What you write should be an exact repeat of the lines from the one with "You are a computer-use" through the final line below, minus the pictures.

(Material for this exercise Opens)

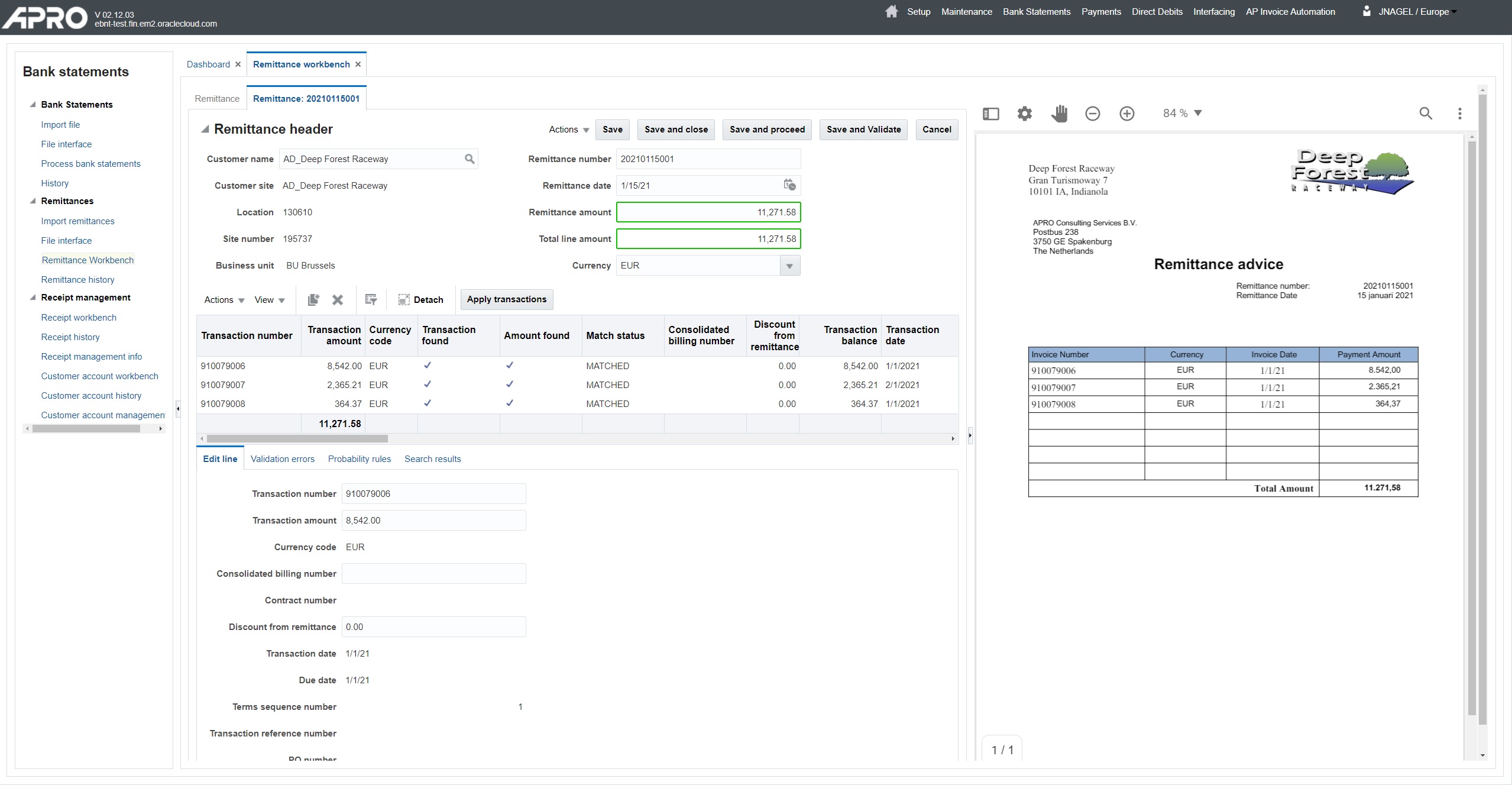Image resolution: width=1512 pixels, height=785 pixels.
Task: Click the home icon in top navigation
Action: [x=891, y=11]
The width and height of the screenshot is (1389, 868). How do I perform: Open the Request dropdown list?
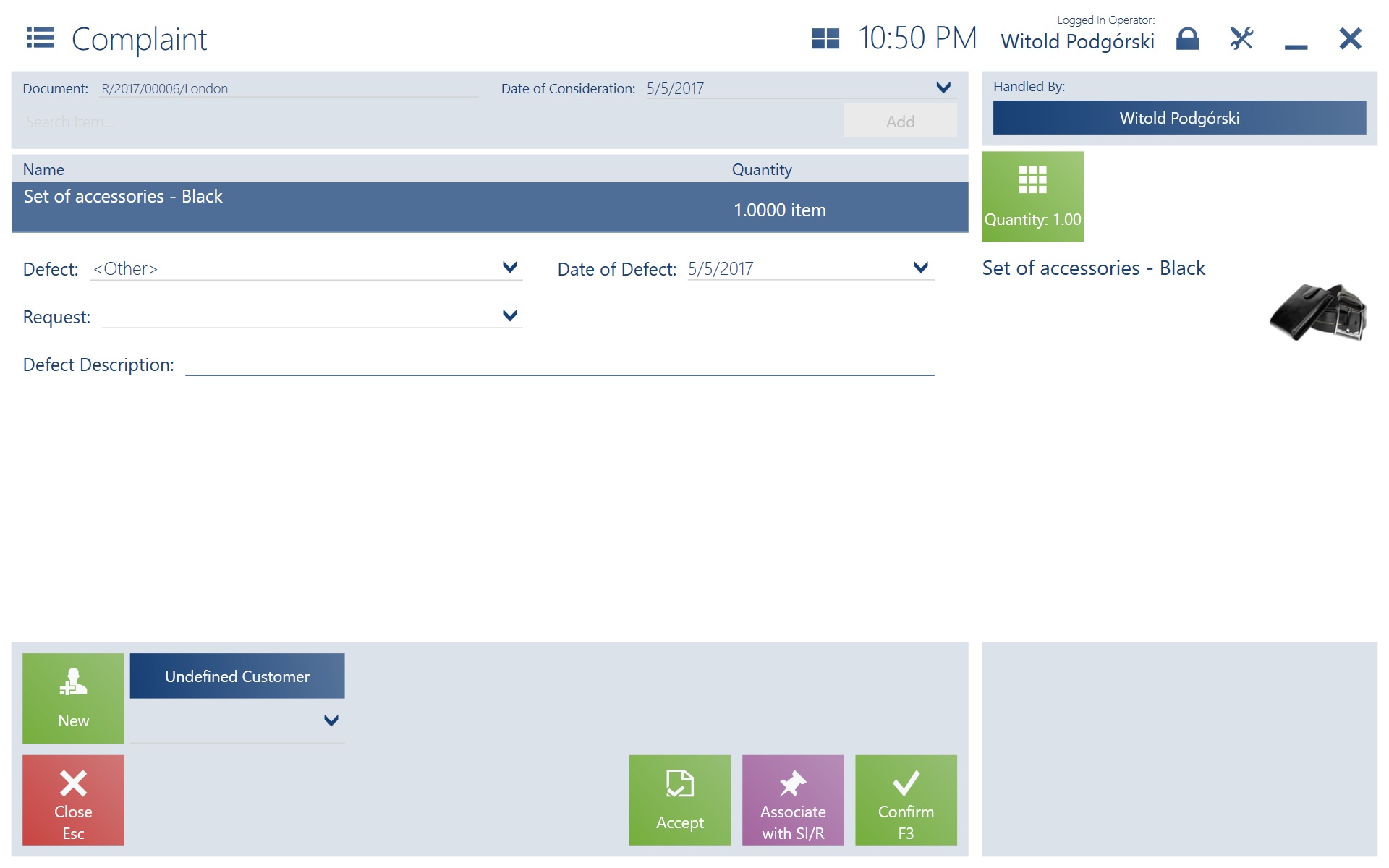point(509,315)
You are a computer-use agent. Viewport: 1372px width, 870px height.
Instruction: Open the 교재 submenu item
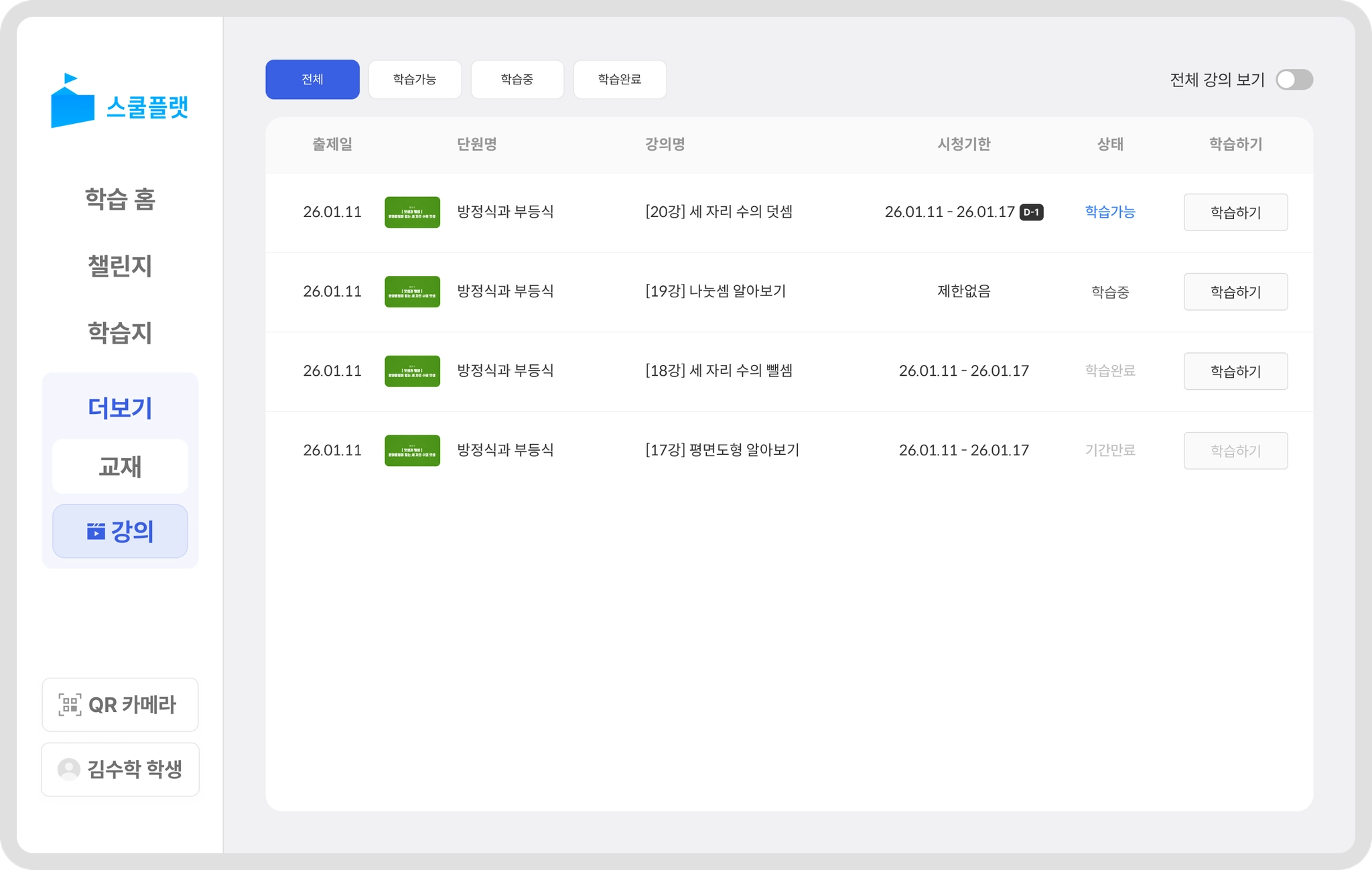(120, 467)
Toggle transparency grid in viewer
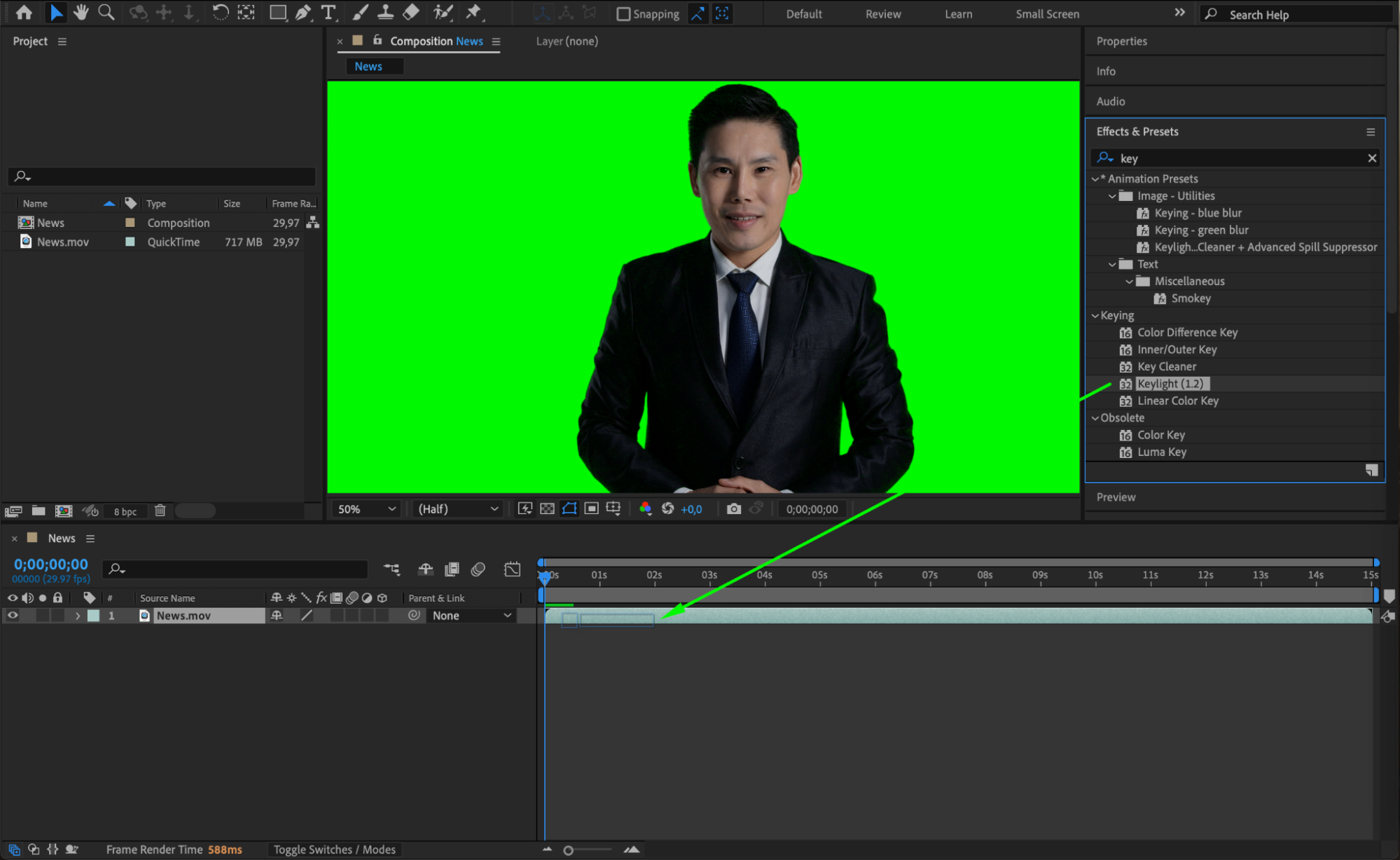Image resolution: width=1400 pixels, height=860 pixels. (547, 509)
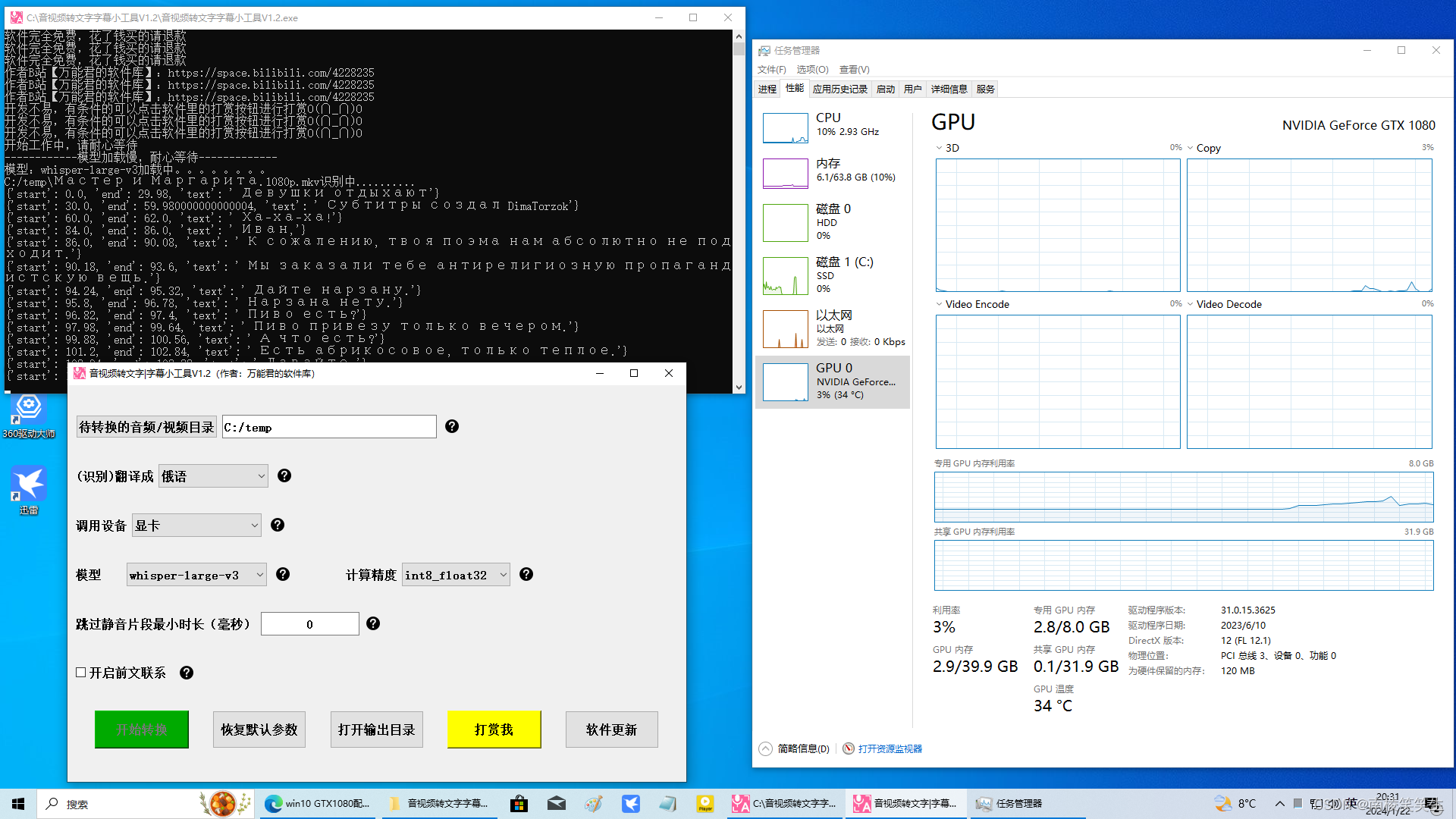Click help icon beside translation language dropdown
Screen dimensions: 1456x819
pos(284,475)
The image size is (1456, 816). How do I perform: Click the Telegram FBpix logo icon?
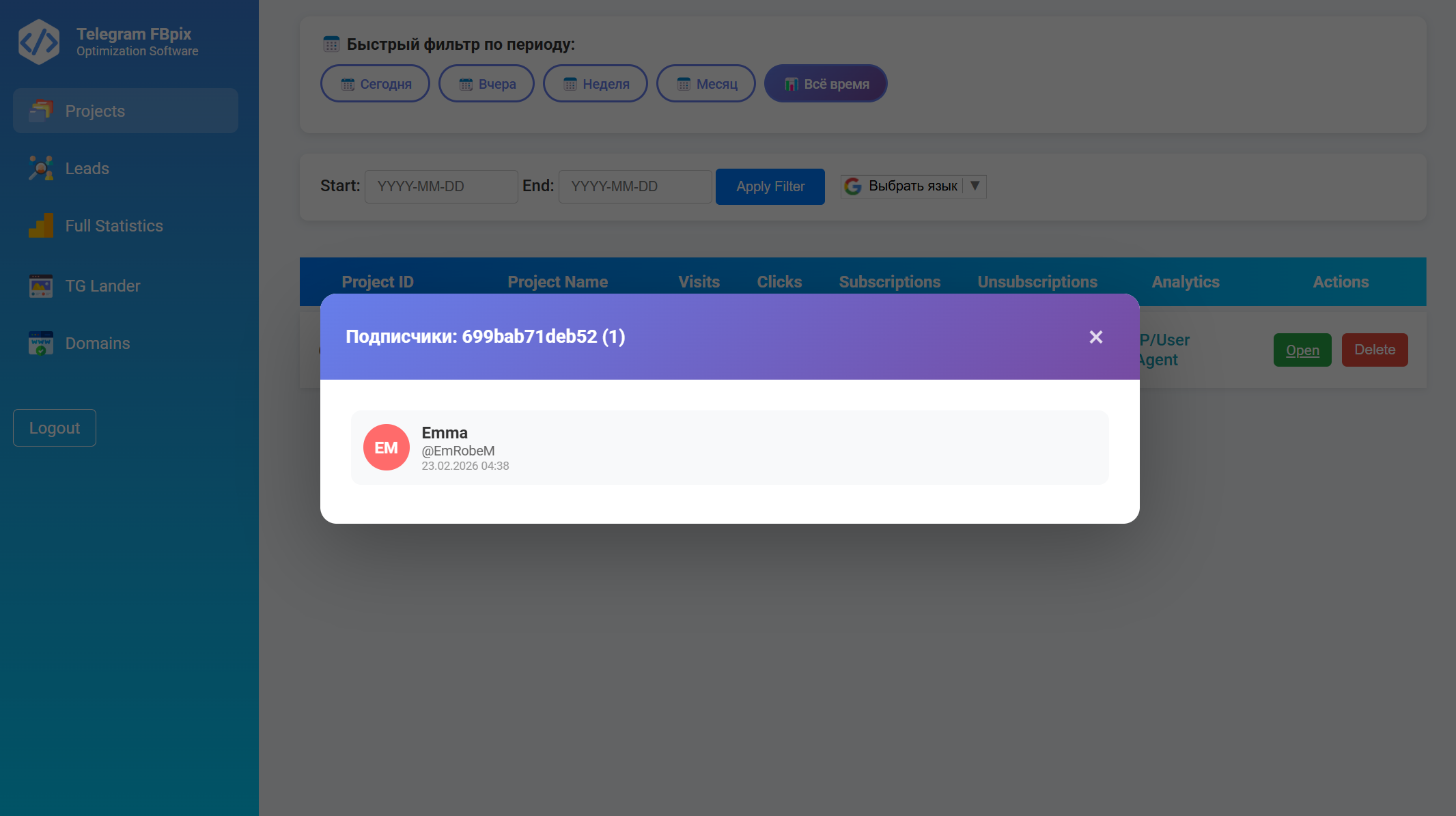pos(39,42)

(Material for this exercise Closes)

- Response area -
You are a computer-use agent. Viewport: 1372px width, 870px height.
Instruction: Open the 교재 submenu item
(120, 467)
Toggle transparency grid in viewer
Image resolution: width=1400 pixels, height=860 pixels. (547, 509)
Click help icon beside translation language dropdown
Screen dimensions: 1456x819
pos(284,475)
The image size is (1456, 816). How do I perform: Click the Telegram FBpix logo icon?
pos(39,42)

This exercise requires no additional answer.